There is not a waking minute that is not an opportunity to “work out [or provide evidence of] your own salvation with fear and trembling” (Phil. 2:12). With this in mind, when you wake up in the morning and meet the Lord in prayer, ask God to direct you in how you may help people understand, through your life, what Romans 2:29 means. Greet the first person you see in the morning and determine to prove to him through your actions and reactions that a Christian is not a people pleaser, but a God pleaser (figure out how to “wash his feet”!). When on visitation, be sure that you are not simply witnessing out of obligation, or so that you will feel good about yourself, or so that your pastor will praise you from the pulpit. Love that one to whom you are witnessing. Don’t spin him a line. Definitely don’t give him the gospel in a rote, memorized, monotonous tone.

So, Biblically, who is a Jew? According to Romans 2:29, I am one inwardly.
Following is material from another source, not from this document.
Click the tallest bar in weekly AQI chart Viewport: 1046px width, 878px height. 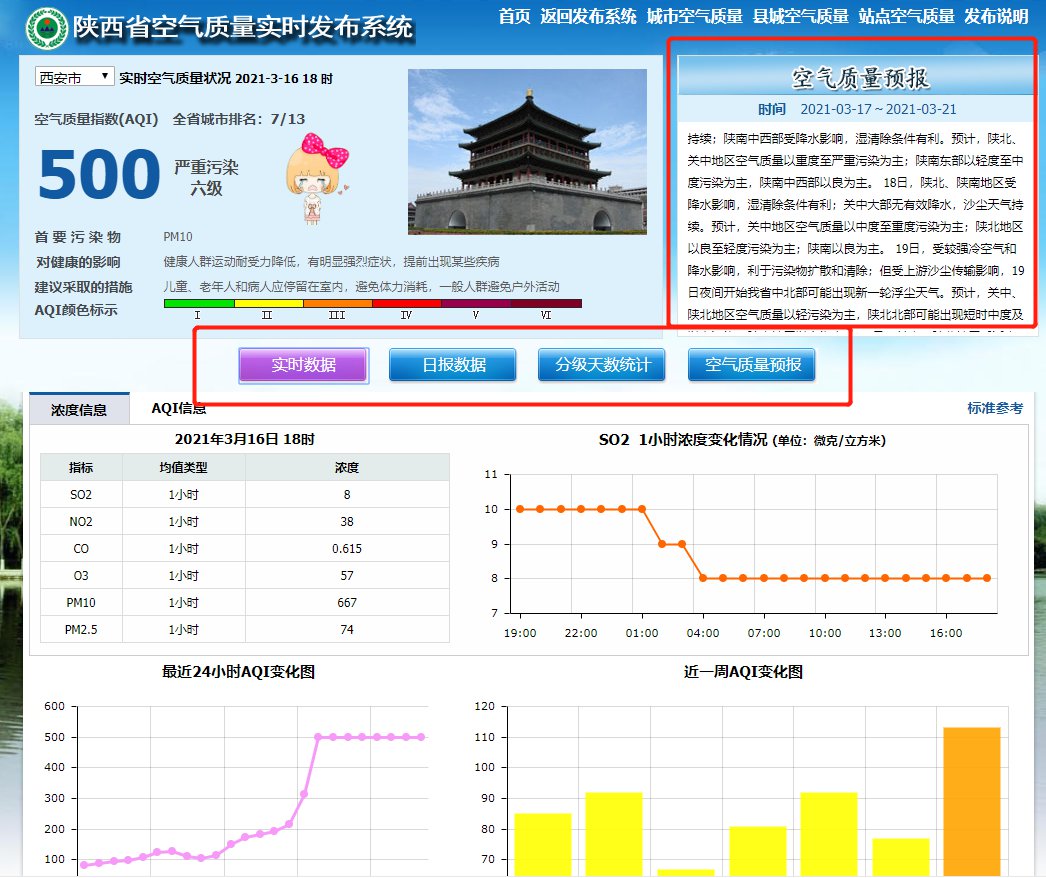pyautogui.click(x=971, y=800)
How can I prove to the world outwardly what I am inwardly? More specifically, how do I help the world know what a true Christian is? I show my true identity by knowing what the Word of God requires of me, and by fulfilling that responsibility to the best of my ability, in the lives of every man, woman, and child with whom I cross paths.

I am a Christian; therefore I exist only to please my God.


Dan Wokaty is a missionary serving under Mexican Gospel Mission.